It dawned on me last night, when thinking about my “Manny diatribe” written earlier in the day, that I seem to devote an inordinate amount of time thinking about and writing about issues related to sports. It’s no wonder that I once (and still on occasion) consider going back to school to study sports sociology. But that is for another time – another LIFE-time. In the meantime, I’m working through a bit of guilt over this obsession.
During a commercial break from SportsCenter the other night, I turned the channel to the nightly news report on PBS and for the next 20 minutes or more, listened to the story of the events occurring in Pakistan around the return of former Prime Minister Benazir Bhutto. The militant uprising, the bomb blasts, the deaths and injuries to hundreds of innocent people, the attempted assassination of this leader.
As I listened, I found myself unable to return to SportsCenter. I must admit that it wasn’t because the story of the attacks in Pakistan intrigued me so. It was instead my realization that here was a lengthy (relatively speaking) story on a world event that truly mattered. This was the story of a REAL struggle, a REAL battle, to use the word athletes are so fond of when describing their feats. They speak of battling at the plate, battling on the field, battling to the end. Compared to a story of Pakistanis who died in a battle, the “end” to which they speak seems absurd. Compared to the 3-minute bits on injury reports and fantasy league updates and the Top Ten highlight reel… the whole thing seems absurd.

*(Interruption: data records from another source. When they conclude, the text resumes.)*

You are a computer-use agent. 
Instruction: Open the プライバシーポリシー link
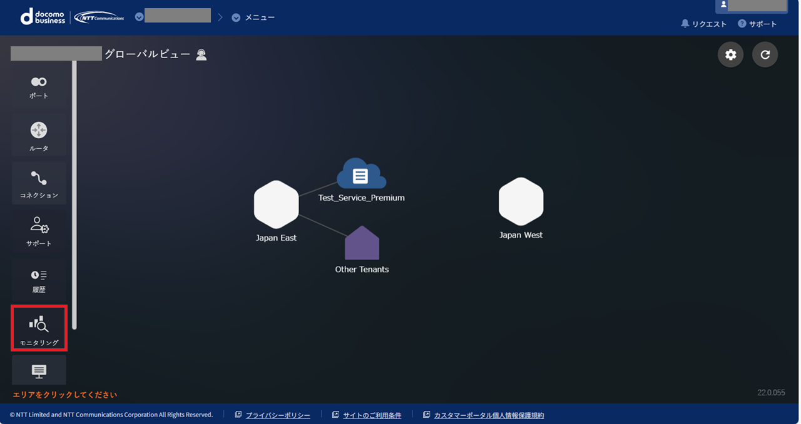click(277, 415)
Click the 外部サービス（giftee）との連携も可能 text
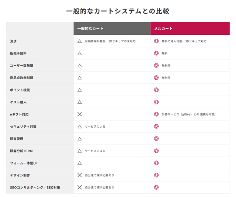Viewport: 236px width, 197px height. 188,114
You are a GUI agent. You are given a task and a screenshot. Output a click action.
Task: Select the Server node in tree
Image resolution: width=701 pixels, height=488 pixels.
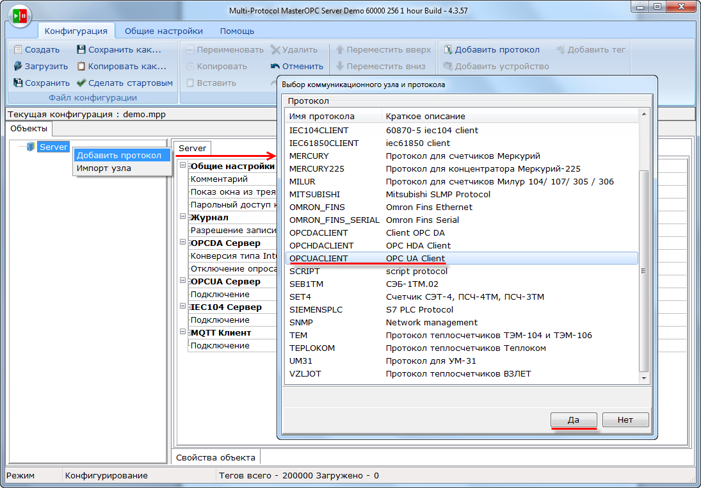pos(53,147)

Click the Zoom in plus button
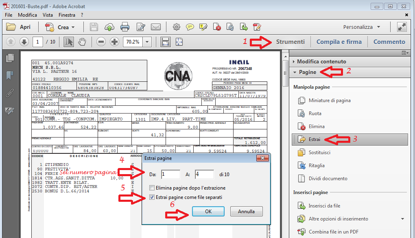(114, 41)
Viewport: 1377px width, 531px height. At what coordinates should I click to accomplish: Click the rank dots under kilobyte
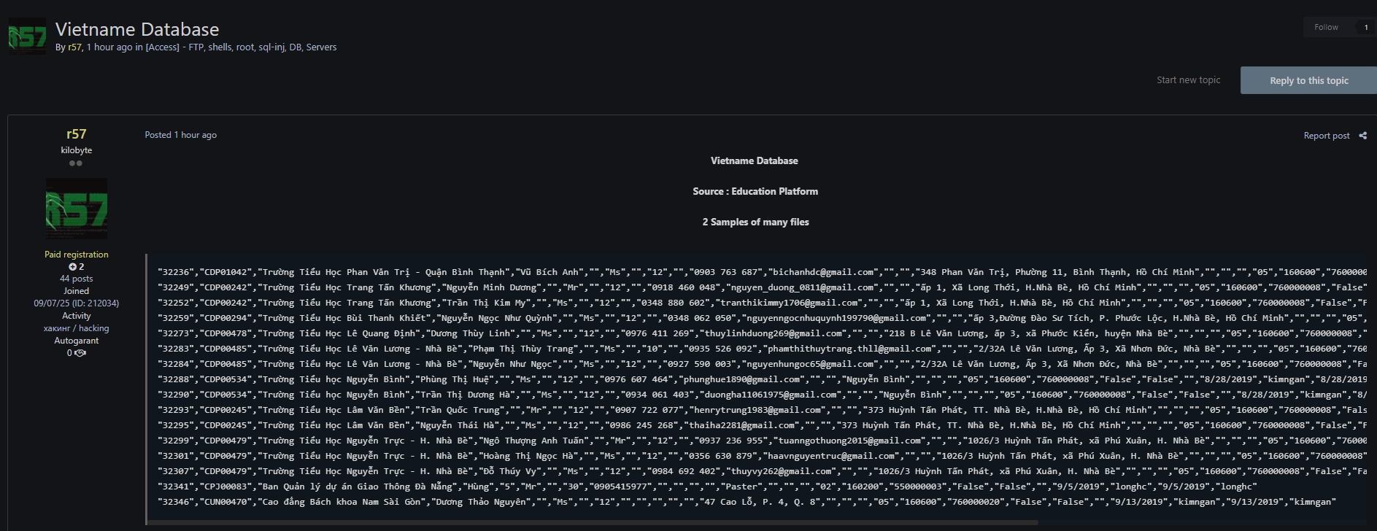[x=76, y=163]
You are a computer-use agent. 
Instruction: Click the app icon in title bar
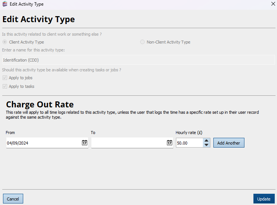[x=5, y=4]
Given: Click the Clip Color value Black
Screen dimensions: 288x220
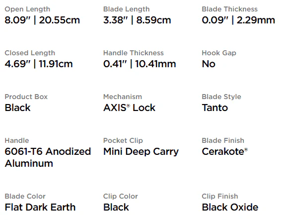Looking at the screenshot, I should (x=116, y=207).

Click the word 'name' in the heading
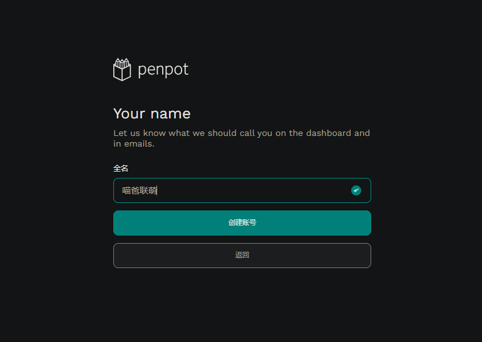pyautogui.click(x=171, y=114)
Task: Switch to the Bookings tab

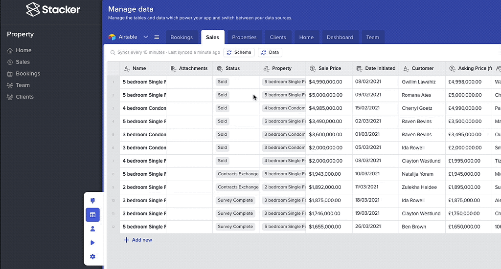Action: coord(182,37)
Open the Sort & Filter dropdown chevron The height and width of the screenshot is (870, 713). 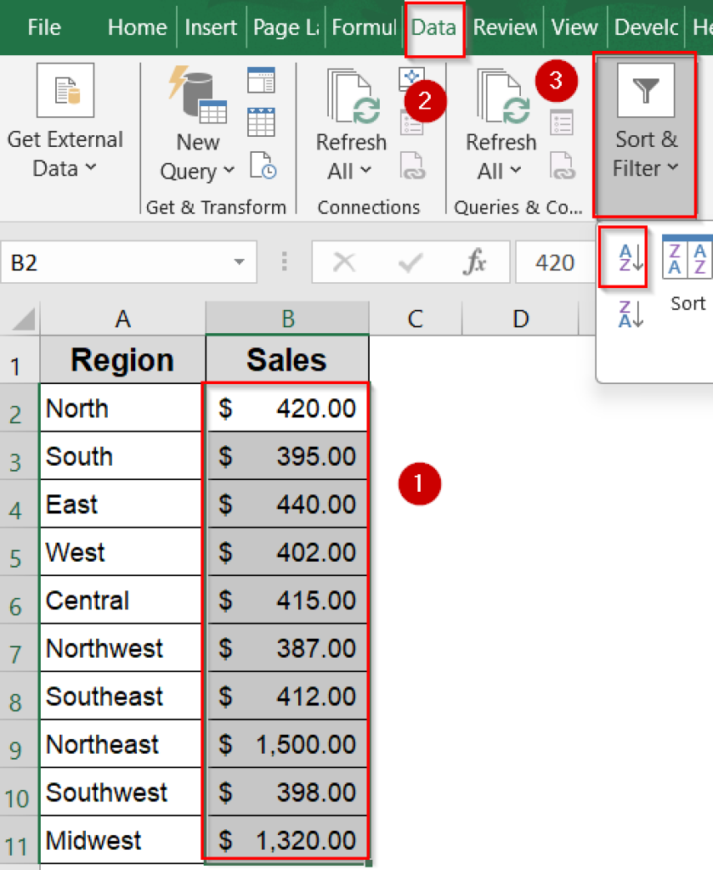pyautogui.click(x=674, y=167)
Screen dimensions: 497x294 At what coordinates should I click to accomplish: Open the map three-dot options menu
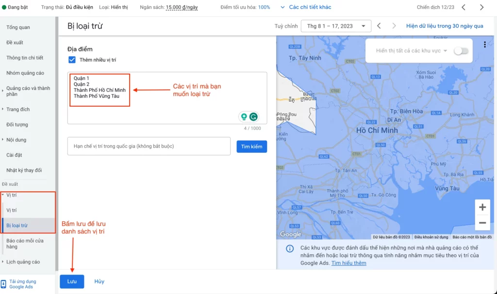pyautogui.click(x=485, y=45)
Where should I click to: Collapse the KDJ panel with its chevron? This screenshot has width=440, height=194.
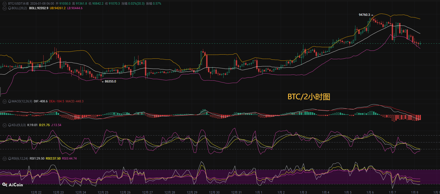(x=5, y=125)
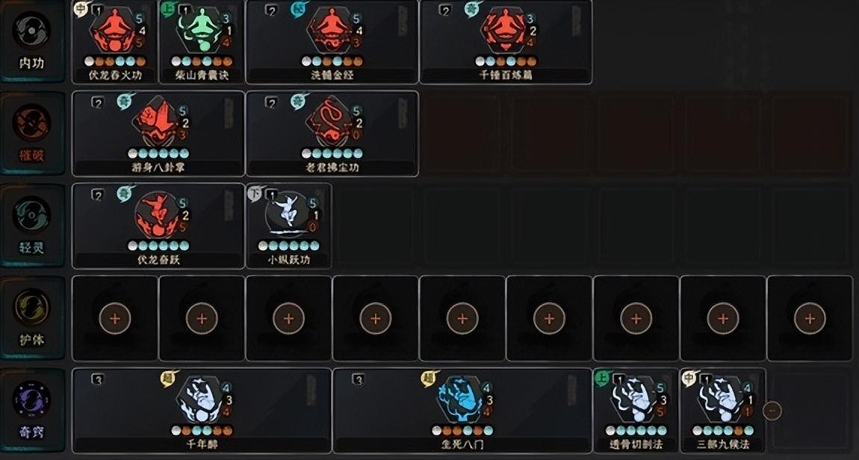Open the 千年醉 skill card
Viewport: 859px width, 460px height.
[202, 410]
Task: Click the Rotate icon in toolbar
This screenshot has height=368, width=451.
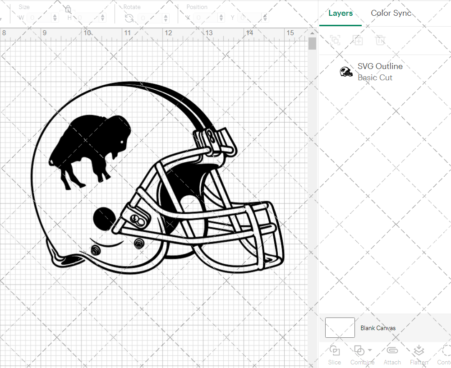Action: pos(129,18)
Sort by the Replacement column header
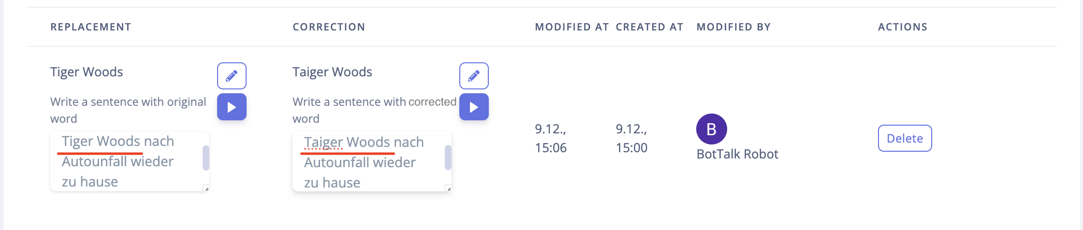Screen dimensions: 1083x230 90,27
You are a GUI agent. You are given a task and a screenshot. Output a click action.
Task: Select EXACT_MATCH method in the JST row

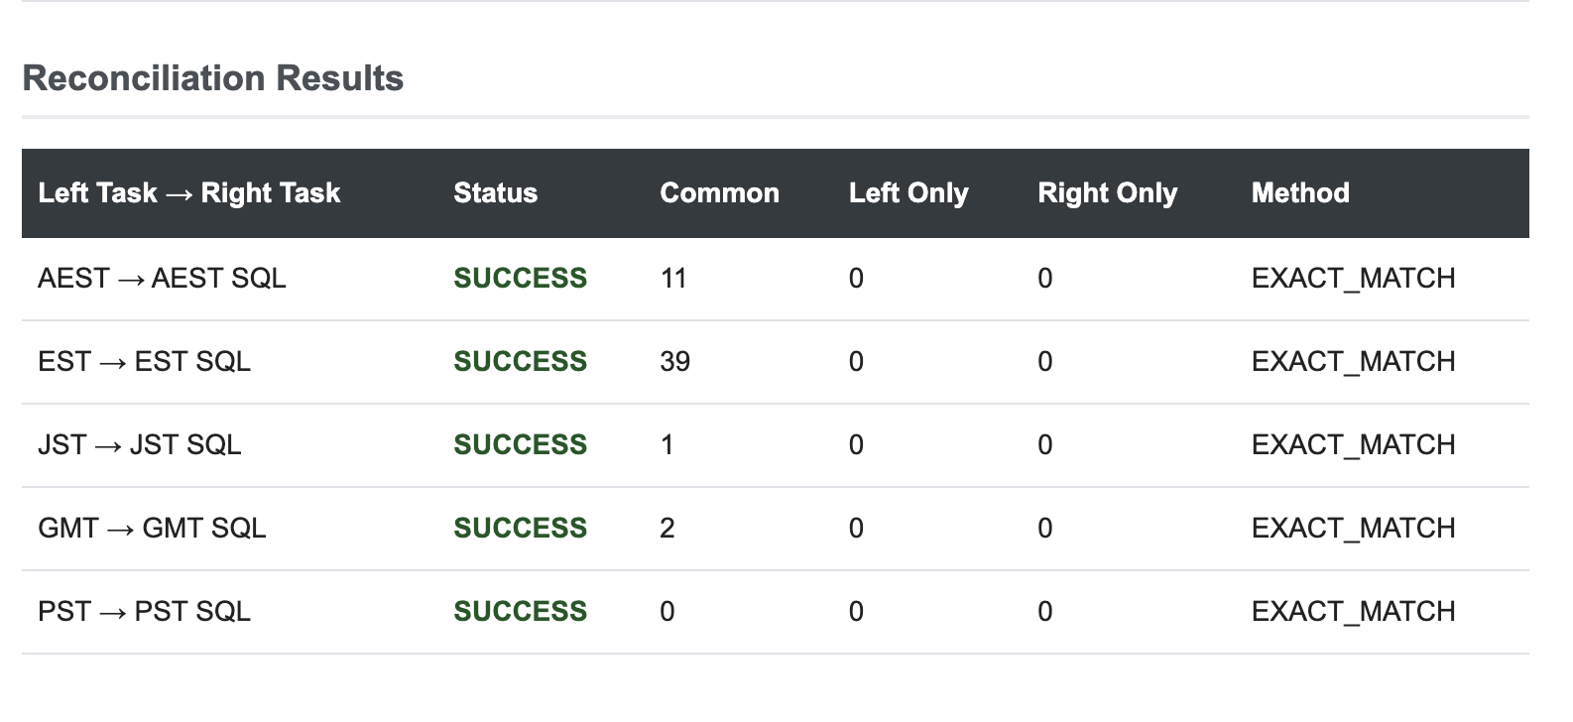[x=1353, y=445]
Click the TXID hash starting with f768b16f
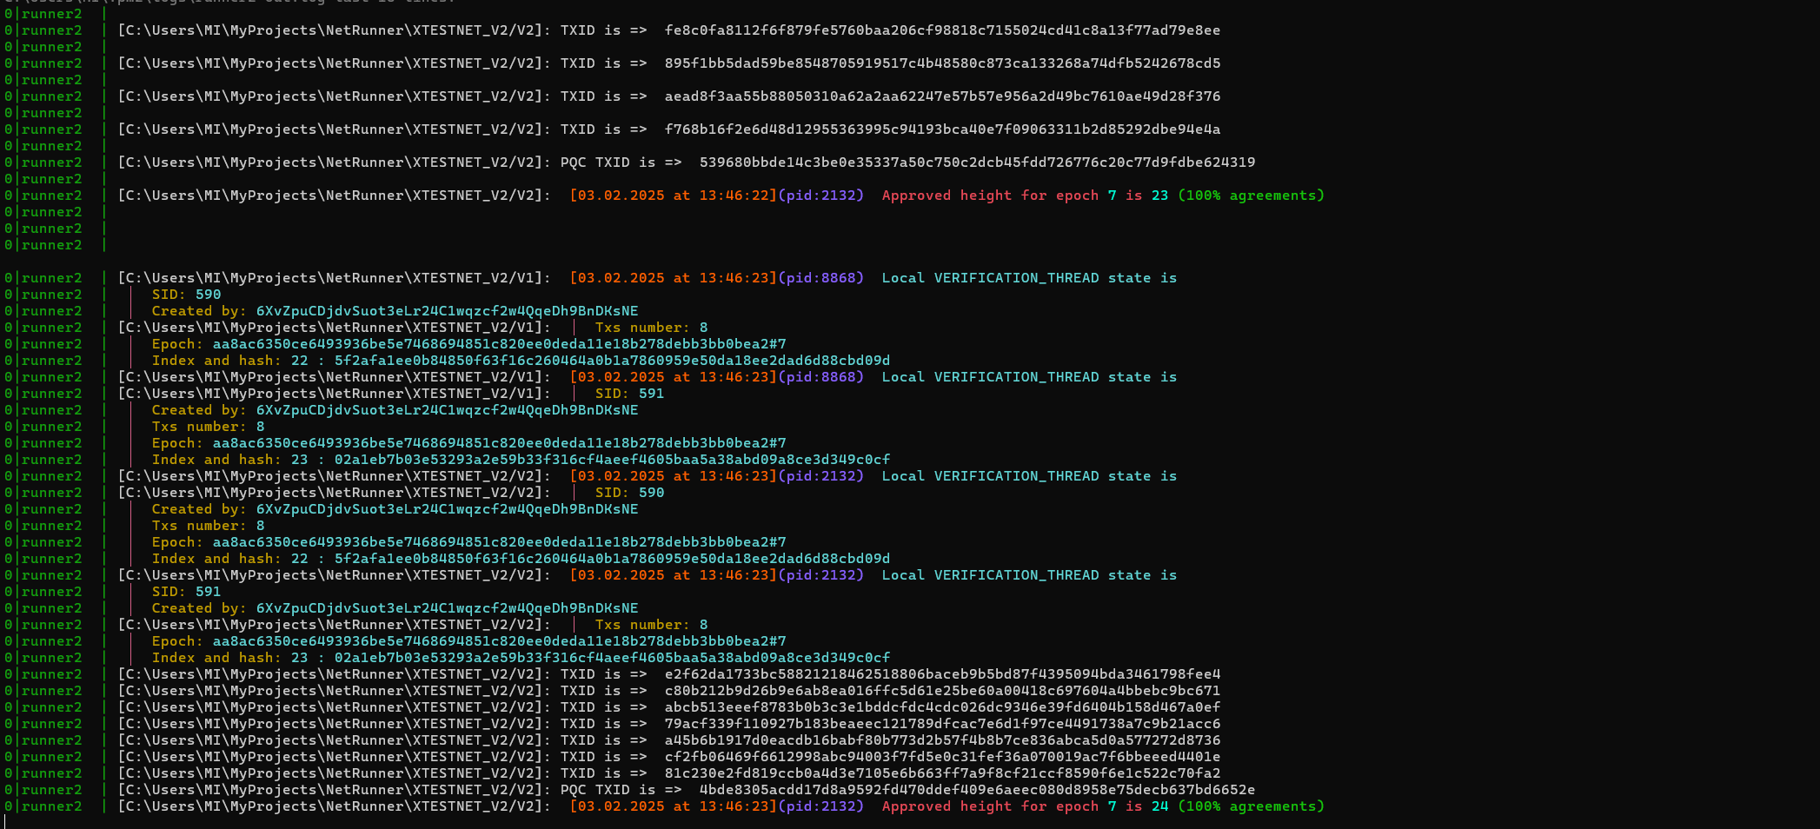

But to temper my guilt, I think of how that absurdity actually brings a bit of comfort. Sport, for all its shortcomings, offers relief. The sound bites on SportsCenter, the rundown of the scores, bring consolation. There are games, time limits, seasons, and results, clear and simple. Simply put, there are rules. One can argue over the strike zone and whether or not a fly ball that hits the yellow line is fair or foul. In some cases, instant replay is employed to make sure the call is correct. But in the end, there exists some pretty clear rule that’s followed and it’s this rule that determines the final outcome. It’s simple, uncomplicated and undemanding. On this level, we get it. It makes sense and is thus, to some extent, comforting.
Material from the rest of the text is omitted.